三日坊主の三年日記

人生を、おもしろく

呪いを解きたい

ちょうど約1年前、僕はこんな記事を書いた。

 

pyonsu.hatenablog.com

 

実家でフリーターをしてたので、本を読む時間や考える時間、思考を整理して文章に起こす時間が有り余っていた時期だ。

巷で話題だった、漫画「君たちはどう生きるか」を読んで感じたことをつらつらと書いていた。

その最後の部分に綴ったのが、こちら。

 

先日、中学時代の同期ふたりと久しぶりに酒を交わした。 思い出話やしょーもないエロ話に花が咲いた。 酒が進み、近頃まとまりだした自分の生き方、考え方を話した。

”おれは、就活に失敗して、半年で会社を辞めた。夢中になって働くことのできないつらさを思い知った。だから、もう一度考え直し、自分が夢中に生きていくための道を選んだ。みんなも、諦めてほしくないんだ、自分を縛り付けず、多くの人にいきいきと働いてほしい。”と。

冷静になった今、文字にしてみるとくさすぎる。無性に恥ずかしくなる。 でも、本心だった。僕は、大まじめだった。 ふたりに言われた言葉は、こうだった。

「誰もがおまえみたいに生きられるわけじゃないよ」

「やりたくないことをがまんして働いとる人がたくさんおるんよ。あんたはやりたいことに向かっていける側の人間なんよ。うらやましいわ。」

 

大学を中退し、今は地元で働いているふたりに大まじめに反論された。

「うちらは、自分で道を切り開いていくことができなかった人間なんよ。だから、あんたには期待しとうとよ」

 

僕は、就職し、半年で退職し、大学院へ進む。それは、全部自分で決めたことだ。 自分は夢中に生きられないことがつらかった。だから、どうしたらそうしていけるかを考え、その道を選択した。夢中に生きられないことは、誰にだってつらいことだと思い込んだ。 でも、それは決めつけでしかなかった。 ふたりの友人も、自分で中退することを決め、生きていく道を自分で選んでいた。 何が幸せかどうかは、ふたりが決めることだ。 僕は幸せになるために、夢中に生きるために道を選んだし、これからもそうしていくけれど、 自分で決めた道の上でのんびり歩きながら、幸せを探していく人もいるんだと、思い知った。

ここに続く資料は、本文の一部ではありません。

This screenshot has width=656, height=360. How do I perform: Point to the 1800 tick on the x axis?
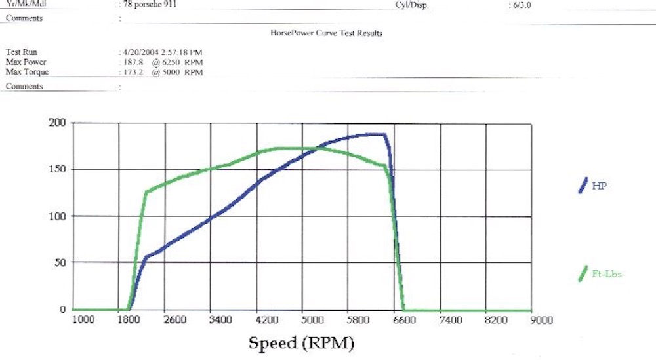point(129,320)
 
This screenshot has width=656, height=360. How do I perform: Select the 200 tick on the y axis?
point(57,123)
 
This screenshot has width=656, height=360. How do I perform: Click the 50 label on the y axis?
point(60,262)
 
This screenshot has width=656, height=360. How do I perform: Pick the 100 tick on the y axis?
point(57,216)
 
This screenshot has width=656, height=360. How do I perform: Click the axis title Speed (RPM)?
point(301,343)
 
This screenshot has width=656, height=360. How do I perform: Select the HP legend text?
point(599,186)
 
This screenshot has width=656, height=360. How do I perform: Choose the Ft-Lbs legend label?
point(606,274)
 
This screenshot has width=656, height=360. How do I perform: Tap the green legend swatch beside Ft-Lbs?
point(582,274)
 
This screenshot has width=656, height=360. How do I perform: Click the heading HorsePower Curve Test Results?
point(327,33)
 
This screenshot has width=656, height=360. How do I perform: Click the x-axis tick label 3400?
point(220,320)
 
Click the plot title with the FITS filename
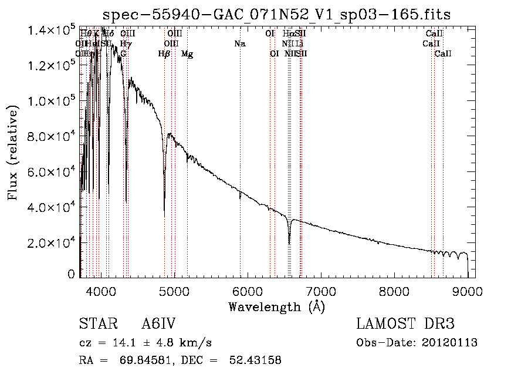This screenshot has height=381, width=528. click(x=277, y=15)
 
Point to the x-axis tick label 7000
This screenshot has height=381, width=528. click(x=321, y=290)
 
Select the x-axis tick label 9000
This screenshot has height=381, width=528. click(x=468, y=290)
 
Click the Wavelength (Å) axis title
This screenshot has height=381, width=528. click(x=276, y=306)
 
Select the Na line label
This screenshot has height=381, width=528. click(x=239, y=43)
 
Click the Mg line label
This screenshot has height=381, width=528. click(x=187, y=54)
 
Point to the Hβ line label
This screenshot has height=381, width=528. click(x=164, y=54)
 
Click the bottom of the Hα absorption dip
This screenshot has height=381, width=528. click(x=289, y=244)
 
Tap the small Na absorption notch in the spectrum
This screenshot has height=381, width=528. click(x=240, y=198)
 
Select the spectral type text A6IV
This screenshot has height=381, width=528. click(x=158, y=324)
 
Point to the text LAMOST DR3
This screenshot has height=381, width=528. click(x=405, y=324)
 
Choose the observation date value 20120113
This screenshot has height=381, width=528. click(x=451, y=343)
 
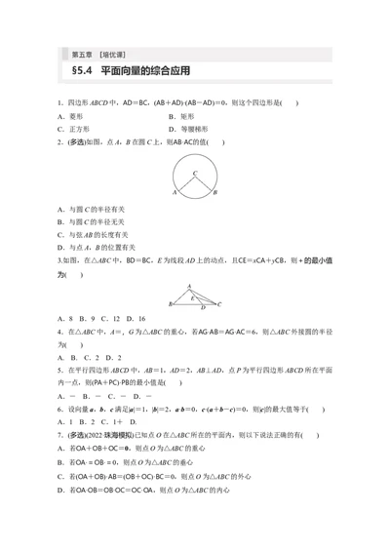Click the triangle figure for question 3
(196, 296)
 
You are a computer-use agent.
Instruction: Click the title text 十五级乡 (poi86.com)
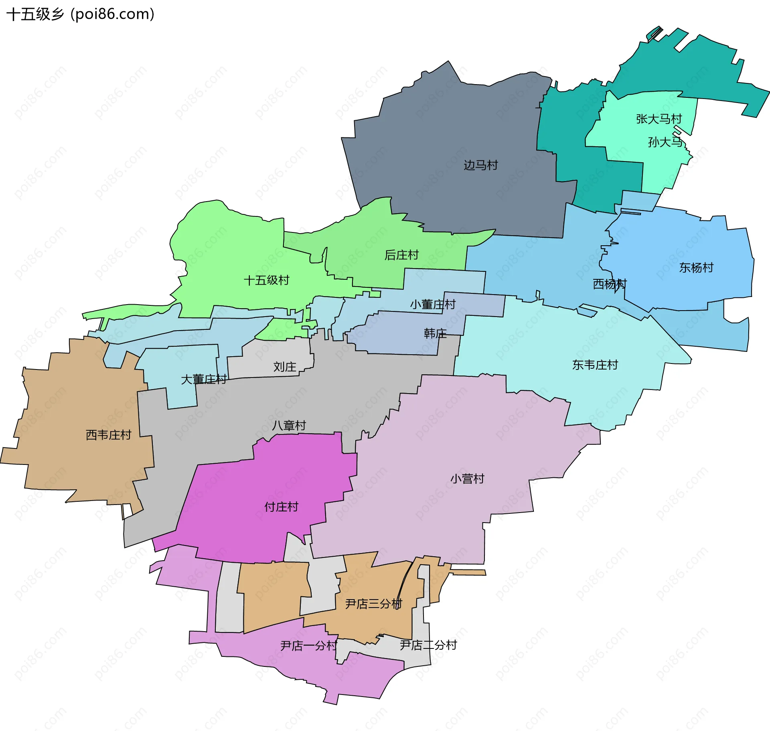click(80, 14)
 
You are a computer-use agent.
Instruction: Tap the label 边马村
click(480, 165)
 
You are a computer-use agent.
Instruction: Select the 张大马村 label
click(659, 119)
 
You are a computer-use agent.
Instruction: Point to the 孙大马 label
click(665, 142)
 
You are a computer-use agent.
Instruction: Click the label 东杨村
click(696, 268)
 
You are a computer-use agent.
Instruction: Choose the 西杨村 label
click(610, 284)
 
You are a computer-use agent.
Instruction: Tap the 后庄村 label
click(401, 255)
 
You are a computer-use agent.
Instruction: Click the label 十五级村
click(267, 280)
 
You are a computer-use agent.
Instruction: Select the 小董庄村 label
click(433, 305)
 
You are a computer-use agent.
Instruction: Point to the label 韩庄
click(435, 333)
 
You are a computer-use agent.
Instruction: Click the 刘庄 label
click(285, 367)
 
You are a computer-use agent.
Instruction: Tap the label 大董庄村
click(204, 379)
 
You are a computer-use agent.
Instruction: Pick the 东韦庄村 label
click(595, 365)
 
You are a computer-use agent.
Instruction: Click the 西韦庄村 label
click(109, 435)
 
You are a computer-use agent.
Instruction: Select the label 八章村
click(289, 425)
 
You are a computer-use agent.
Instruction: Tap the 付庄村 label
click(282, 507)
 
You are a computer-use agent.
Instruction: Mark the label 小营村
click(467, 479)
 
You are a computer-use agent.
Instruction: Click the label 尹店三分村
click(374, 604)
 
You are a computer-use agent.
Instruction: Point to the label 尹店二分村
click(428, 645)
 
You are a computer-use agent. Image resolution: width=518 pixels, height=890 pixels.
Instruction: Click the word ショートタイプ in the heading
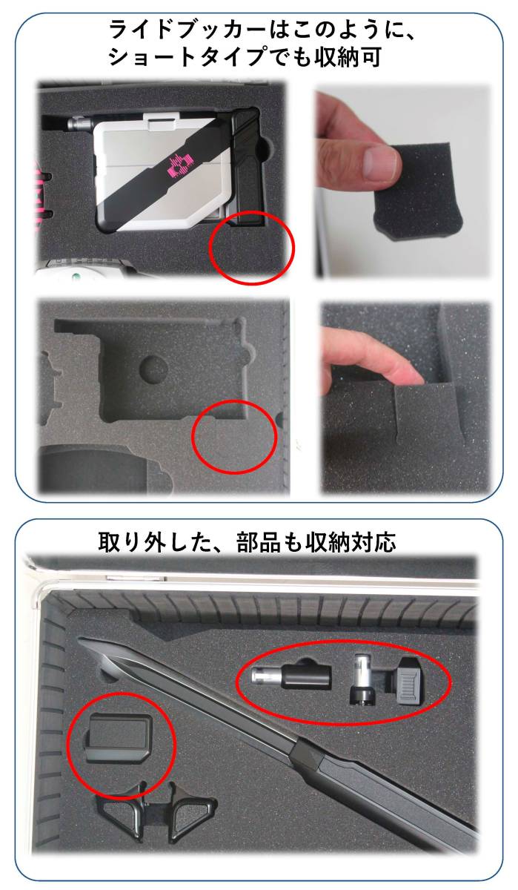(186, 57)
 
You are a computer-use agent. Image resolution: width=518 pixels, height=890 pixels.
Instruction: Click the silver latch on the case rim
(114, 576)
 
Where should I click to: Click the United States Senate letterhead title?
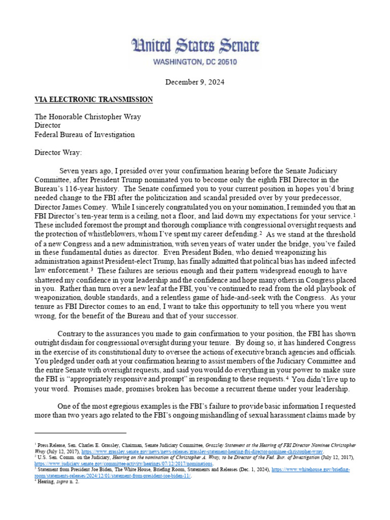click(194, 47)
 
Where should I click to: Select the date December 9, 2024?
click(194, 82)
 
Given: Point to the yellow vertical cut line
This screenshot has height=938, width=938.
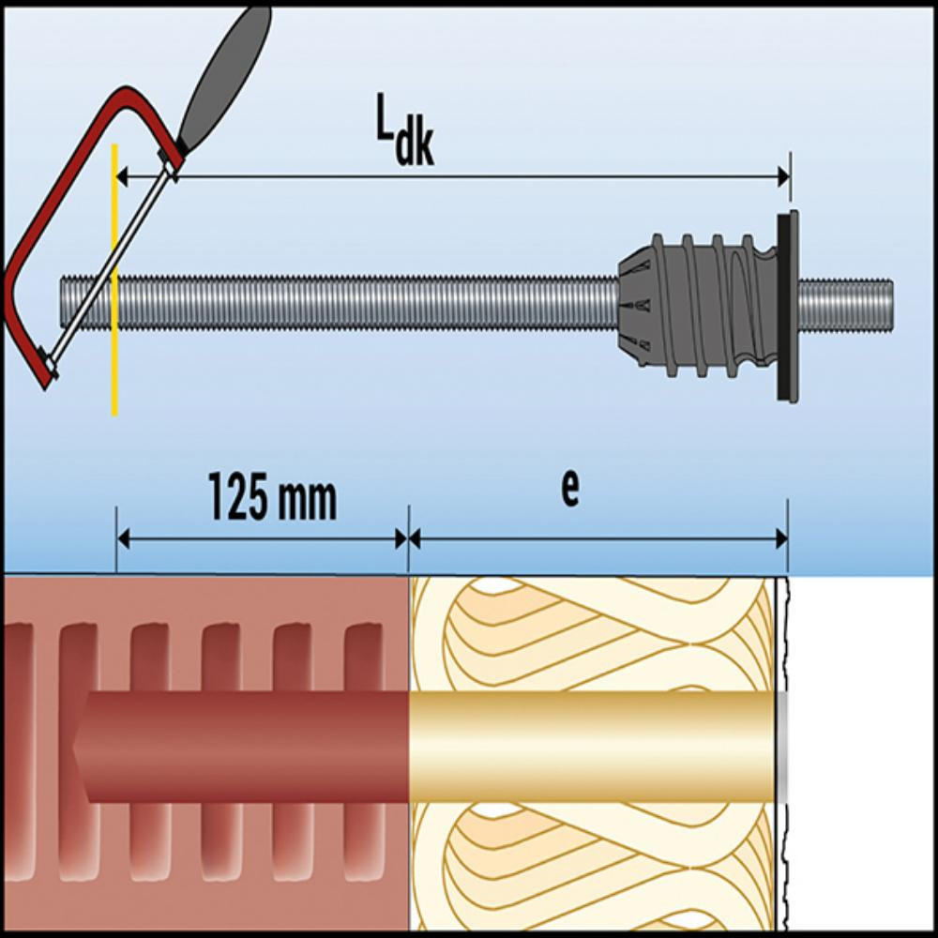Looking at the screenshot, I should point(114,356).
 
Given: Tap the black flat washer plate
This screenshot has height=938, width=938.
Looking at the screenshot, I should point(786,306).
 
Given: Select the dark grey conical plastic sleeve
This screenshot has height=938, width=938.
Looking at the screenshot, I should point(694,306).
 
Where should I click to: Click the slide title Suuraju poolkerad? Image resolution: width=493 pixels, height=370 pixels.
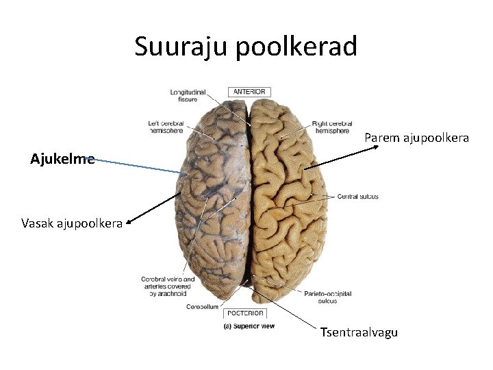pos(246,47)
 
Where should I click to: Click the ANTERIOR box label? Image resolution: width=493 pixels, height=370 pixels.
pos(249,92)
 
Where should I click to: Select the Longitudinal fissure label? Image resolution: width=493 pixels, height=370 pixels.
pos(184,95)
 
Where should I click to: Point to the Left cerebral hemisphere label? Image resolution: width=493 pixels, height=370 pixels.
pos(166,127)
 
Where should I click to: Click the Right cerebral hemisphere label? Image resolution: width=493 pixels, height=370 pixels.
pos(331,127)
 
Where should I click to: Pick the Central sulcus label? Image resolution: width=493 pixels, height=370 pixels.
pos(357,197)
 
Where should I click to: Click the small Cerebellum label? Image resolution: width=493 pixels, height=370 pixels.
pos(202,307)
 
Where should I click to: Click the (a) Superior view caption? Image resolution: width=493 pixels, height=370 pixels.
pos(249,326)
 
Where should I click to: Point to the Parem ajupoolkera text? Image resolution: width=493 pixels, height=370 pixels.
pos(416,138)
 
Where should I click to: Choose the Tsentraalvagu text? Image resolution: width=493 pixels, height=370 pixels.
pos(359,333)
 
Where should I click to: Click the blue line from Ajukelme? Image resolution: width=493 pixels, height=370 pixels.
pos(137,166)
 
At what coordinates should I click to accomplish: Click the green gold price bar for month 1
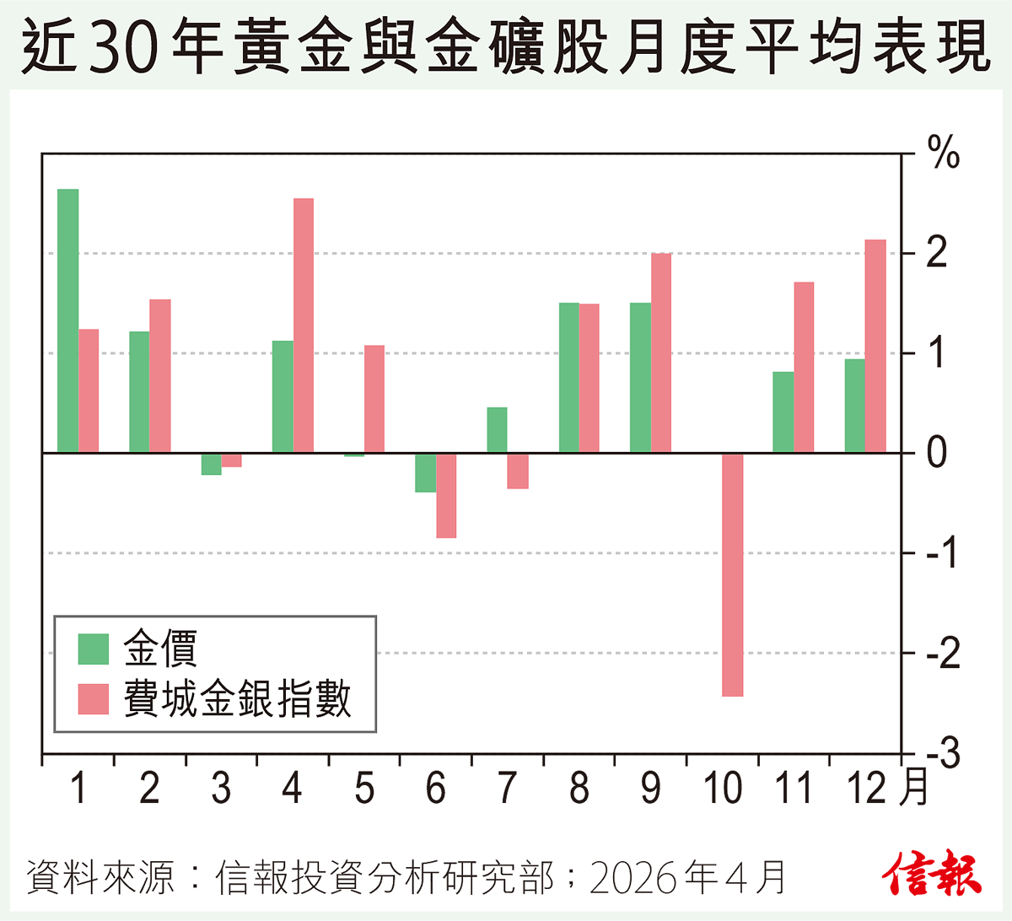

でもやはり、身近な人が、自分にはやりたいことなんてない、努力していけるのがうらやましいと言い、自らの可能性を信じ切れずに諦めてしまっていることは、つらかった。 後ろ向きに考えず、自信を持っていこうと彼らが思い直すほど、今の僕の言葉は彼らに届かなかった。

だからこそ、僕はもう一度教育を学びに行くのだ。 「夢中になる」ということが持つ可能性を、追求しに行くのだ。 幼少期に遊びや勉強に夢中になる経験を重ね、その楽しさを心に刻むことによって、生涯を通して夢中に生きていく喜びを追い求める大人になれるのではないか みんな、その可能性を秘めているのではないかと、僕は信じている。

少なくとも、僕の人生を持って、証明していきたい。

漫画「君たちはどう生きるか」を読んで - 三日坊主の三年日記

 

過去の自分の書いた文章を読むと全身がむず痒くなるのはなぜだろう。この時の自分はこうだったよなあ、と鮮明に蘇って恥ずかしくなる。今の自分と同じ部分もあれば違う部分もあって、地続きの自分のような、全くの別人のような気もする。

 

 

実は今回の帰省で、文中の中学時代の同期と飲んできた。僕はというと、約一時間の遅刻をかましてしまい申し訳なさを醸し出して登場したのだが、相変わらずしょっぱなからしょうもないエロ話を展開してくる彼らのおかげで楽しく再会することができた。感謝感謝。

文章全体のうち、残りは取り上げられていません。